I problemi dei lavoro sul tappeto, in un’Italia dissanguata dalla guerra e completamente dissestata, non erano pochi: il pericolo era che tutti i sacrifici e le privazioni che la ricostruzione avrebbe comportato gravassero esclusivamente sulle spalle dei salariati, riproducendo situazioni di ingiustizia sociale che avrebbero potuto riportare, alla lunga, alla crisi della stessa democrazia.
Tra i più attivi esponenti dei nuovo sindacalismo fu Giuseppe Di Vittorio, un pugliese che aveva aderito fin dal 1924 al Partito comunista e che dal 1945 era segretario della CGIL.
Scaltrito ai segreti della vita politica ed estremamente abile nelle trattative con la controparte imprenditoriale, Di Vittorio impostò campagne sindacali volte a risolvere gravi questioni come la compressione dei salari, il carovita e la disoccupazione.

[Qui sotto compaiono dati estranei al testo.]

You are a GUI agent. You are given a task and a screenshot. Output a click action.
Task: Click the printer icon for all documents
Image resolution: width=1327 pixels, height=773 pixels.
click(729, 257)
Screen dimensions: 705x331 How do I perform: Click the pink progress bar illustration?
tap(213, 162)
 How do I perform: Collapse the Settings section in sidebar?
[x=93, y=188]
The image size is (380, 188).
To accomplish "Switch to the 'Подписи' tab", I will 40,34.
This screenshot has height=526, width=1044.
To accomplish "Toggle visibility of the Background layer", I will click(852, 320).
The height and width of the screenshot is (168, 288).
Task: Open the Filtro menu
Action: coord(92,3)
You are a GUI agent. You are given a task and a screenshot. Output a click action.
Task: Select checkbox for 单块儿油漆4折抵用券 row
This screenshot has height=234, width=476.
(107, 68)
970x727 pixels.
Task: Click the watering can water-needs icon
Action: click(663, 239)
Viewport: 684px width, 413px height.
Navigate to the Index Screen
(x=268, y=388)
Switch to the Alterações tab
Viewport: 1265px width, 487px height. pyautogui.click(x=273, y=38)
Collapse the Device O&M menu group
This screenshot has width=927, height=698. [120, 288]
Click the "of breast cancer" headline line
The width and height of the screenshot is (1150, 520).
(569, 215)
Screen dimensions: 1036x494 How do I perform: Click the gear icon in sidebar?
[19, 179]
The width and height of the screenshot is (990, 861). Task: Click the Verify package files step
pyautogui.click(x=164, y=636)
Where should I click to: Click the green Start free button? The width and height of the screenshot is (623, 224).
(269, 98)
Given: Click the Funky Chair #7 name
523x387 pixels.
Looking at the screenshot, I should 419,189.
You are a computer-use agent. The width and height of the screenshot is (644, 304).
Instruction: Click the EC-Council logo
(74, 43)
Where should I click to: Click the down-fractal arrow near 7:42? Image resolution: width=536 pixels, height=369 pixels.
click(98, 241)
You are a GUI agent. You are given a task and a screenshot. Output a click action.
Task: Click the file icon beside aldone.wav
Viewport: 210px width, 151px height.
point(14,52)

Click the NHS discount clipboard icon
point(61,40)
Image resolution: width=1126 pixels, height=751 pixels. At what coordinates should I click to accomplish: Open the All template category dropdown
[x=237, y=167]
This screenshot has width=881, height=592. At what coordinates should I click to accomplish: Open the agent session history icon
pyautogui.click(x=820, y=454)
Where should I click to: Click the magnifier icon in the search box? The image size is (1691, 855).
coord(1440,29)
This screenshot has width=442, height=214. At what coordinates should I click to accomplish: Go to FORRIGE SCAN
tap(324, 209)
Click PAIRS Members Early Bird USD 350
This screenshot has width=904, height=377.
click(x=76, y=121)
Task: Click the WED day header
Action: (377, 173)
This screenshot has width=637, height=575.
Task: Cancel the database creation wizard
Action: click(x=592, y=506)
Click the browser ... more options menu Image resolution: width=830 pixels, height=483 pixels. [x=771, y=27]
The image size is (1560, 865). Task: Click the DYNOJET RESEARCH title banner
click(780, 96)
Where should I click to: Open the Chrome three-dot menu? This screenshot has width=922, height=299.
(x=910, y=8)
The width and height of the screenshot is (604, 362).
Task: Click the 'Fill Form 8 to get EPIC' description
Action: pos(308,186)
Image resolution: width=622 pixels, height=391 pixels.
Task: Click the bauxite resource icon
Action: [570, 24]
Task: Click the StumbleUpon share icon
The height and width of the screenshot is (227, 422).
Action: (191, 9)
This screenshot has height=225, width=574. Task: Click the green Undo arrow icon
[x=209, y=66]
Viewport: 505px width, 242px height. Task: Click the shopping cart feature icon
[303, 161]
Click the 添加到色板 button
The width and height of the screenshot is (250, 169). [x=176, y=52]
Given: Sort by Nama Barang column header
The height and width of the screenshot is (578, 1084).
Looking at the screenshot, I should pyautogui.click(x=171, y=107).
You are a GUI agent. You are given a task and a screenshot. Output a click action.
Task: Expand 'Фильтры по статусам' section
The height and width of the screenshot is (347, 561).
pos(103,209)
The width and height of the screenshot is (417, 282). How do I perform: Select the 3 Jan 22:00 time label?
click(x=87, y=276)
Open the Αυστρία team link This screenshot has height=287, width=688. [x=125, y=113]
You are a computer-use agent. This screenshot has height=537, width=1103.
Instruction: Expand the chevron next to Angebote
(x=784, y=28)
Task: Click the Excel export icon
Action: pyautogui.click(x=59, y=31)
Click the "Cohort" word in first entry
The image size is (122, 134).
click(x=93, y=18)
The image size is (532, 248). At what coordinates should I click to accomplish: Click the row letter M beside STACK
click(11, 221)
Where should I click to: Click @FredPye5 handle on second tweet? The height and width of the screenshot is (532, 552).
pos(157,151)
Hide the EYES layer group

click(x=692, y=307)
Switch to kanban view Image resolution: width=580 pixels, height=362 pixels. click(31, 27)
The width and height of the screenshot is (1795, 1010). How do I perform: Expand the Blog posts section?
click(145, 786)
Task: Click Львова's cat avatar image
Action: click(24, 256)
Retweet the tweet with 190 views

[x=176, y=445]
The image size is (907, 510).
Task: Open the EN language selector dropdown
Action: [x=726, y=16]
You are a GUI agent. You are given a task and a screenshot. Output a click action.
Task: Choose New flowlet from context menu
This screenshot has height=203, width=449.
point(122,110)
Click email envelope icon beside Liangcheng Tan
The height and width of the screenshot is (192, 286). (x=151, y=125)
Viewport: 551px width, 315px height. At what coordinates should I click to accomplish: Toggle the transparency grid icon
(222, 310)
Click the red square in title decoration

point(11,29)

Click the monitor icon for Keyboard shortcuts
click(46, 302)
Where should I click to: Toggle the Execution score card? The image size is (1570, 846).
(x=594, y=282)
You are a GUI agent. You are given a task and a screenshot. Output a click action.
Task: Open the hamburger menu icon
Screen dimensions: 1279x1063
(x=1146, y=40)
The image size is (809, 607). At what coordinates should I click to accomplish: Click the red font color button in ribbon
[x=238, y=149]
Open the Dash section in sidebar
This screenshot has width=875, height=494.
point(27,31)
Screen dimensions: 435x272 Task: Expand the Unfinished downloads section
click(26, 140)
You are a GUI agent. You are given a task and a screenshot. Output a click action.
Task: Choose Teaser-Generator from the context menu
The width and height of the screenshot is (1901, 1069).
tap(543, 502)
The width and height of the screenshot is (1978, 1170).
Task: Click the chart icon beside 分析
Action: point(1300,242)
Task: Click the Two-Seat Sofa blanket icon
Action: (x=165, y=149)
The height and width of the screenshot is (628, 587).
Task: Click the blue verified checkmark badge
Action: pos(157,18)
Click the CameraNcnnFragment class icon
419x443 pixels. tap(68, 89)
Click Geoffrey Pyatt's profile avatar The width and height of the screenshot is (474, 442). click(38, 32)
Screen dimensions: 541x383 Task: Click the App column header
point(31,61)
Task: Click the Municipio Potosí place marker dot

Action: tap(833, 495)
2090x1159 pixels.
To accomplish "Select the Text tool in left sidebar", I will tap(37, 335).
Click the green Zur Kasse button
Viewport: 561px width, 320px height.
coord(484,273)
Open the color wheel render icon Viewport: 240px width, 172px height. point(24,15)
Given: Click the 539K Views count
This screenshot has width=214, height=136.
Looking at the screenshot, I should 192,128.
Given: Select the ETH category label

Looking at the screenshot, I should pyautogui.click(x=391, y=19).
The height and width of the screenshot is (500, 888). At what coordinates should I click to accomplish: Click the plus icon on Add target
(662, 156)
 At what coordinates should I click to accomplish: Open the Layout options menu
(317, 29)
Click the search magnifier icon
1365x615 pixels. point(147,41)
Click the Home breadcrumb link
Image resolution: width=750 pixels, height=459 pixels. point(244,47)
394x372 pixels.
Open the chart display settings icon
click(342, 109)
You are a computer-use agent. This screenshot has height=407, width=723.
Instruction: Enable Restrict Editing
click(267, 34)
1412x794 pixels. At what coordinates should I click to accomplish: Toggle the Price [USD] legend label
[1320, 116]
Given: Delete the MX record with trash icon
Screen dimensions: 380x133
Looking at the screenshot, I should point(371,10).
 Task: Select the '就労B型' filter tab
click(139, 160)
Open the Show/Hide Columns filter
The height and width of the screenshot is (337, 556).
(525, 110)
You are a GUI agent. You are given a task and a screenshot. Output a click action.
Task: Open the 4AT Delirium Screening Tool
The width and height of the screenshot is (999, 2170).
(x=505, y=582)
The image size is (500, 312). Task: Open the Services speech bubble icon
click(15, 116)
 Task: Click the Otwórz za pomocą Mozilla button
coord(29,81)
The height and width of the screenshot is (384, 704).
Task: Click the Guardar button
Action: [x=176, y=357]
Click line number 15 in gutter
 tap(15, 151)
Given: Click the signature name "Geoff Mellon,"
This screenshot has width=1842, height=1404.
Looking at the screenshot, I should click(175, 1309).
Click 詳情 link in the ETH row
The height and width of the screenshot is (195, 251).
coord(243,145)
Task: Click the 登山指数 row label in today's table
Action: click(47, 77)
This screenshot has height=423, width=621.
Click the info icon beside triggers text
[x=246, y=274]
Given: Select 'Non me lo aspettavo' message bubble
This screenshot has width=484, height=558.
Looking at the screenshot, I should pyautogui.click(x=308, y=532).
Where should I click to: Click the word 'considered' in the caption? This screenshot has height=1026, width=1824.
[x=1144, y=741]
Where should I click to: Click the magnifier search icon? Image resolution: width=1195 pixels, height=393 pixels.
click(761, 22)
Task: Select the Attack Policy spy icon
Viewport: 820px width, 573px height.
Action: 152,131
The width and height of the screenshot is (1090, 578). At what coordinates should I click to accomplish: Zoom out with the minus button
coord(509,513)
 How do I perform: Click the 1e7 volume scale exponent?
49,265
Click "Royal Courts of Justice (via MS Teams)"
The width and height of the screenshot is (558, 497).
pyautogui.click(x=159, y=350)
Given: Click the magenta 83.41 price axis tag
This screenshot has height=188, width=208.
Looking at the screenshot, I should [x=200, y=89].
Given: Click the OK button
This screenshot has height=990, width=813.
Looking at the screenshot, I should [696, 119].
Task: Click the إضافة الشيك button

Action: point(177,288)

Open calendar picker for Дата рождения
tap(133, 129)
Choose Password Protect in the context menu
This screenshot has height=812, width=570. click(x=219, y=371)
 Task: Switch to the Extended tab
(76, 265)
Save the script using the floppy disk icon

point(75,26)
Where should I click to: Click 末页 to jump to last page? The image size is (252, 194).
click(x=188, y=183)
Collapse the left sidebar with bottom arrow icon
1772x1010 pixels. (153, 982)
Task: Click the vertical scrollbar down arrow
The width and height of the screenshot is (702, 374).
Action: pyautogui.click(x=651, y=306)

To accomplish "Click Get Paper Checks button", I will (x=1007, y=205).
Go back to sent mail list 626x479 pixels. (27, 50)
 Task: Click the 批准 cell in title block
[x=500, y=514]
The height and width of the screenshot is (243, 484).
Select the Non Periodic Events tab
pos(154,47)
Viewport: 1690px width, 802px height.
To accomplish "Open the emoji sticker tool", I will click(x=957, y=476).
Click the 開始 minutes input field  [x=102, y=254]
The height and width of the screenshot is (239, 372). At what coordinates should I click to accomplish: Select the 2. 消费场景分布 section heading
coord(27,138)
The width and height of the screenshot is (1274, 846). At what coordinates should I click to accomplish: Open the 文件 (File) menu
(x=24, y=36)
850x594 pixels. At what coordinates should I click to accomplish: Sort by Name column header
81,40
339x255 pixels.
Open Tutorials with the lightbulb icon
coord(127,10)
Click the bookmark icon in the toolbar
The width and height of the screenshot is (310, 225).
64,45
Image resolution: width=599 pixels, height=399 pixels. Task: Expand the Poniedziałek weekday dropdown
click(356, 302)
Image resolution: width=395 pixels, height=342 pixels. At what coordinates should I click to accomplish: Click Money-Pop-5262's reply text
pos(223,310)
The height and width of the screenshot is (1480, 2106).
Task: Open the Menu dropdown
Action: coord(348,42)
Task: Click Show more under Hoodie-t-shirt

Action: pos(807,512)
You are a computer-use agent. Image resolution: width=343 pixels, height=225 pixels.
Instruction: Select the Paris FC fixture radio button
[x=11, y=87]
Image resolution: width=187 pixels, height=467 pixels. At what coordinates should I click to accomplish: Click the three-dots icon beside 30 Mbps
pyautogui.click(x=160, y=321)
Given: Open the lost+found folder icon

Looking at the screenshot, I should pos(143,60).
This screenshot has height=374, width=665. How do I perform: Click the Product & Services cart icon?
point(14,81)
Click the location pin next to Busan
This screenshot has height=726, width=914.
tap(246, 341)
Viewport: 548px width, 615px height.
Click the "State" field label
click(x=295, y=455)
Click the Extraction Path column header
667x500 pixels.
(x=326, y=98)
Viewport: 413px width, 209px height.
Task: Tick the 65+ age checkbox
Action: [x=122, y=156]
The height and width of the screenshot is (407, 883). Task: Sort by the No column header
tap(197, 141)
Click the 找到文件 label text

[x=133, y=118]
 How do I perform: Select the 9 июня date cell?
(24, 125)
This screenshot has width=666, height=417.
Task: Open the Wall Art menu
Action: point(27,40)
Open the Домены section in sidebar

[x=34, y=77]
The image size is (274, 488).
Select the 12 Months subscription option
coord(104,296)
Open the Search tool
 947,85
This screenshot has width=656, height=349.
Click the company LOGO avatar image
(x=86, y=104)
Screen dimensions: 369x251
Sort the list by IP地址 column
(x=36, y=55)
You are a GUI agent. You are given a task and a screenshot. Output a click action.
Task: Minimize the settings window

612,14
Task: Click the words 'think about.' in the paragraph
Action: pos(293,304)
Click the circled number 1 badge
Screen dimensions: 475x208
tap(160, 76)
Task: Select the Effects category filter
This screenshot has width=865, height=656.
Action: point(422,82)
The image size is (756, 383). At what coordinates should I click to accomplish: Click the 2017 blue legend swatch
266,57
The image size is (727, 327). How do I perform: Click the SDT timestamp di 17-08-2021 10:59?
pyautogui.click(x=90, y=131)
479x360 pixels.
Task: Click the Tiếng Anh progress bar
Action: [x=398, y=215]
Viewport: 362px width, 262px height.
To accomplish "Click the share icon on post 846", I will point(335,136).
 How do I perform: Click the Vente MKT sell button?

La sua azione, spesso drastica, non fu esente dal provocare spesso forti tensioni nel Paese, tanto che egli più volte fu additato dalle forze moderate come un destabilizzatore dell’ordine alle dirette dipendenze di Togliatti e dell’Unione Sovietica. La vignetta del "Merlo Giallo" lo raffigura proprio mentre cerca di rovesciare il governo, sotto lo sguardo compiacente di Togliatti (che in quegli anni era sempre rappresentato con una cuffia acustica con cui - dicevano i maligni - riceveva ordini dal Cremlino), di Nenni, accucciato come un cagnolino agli ordini di Togliatti, e di un lavoratore, timoroso invece che l’azione del capo sindacale avrebbe potuto nuocergli anziché giovargli. Simili polemiche, fuorvianti rispetto ai veri obiettivi di Di Vittorio, non gli furono risparmiate per tutti gli anni della sua attività.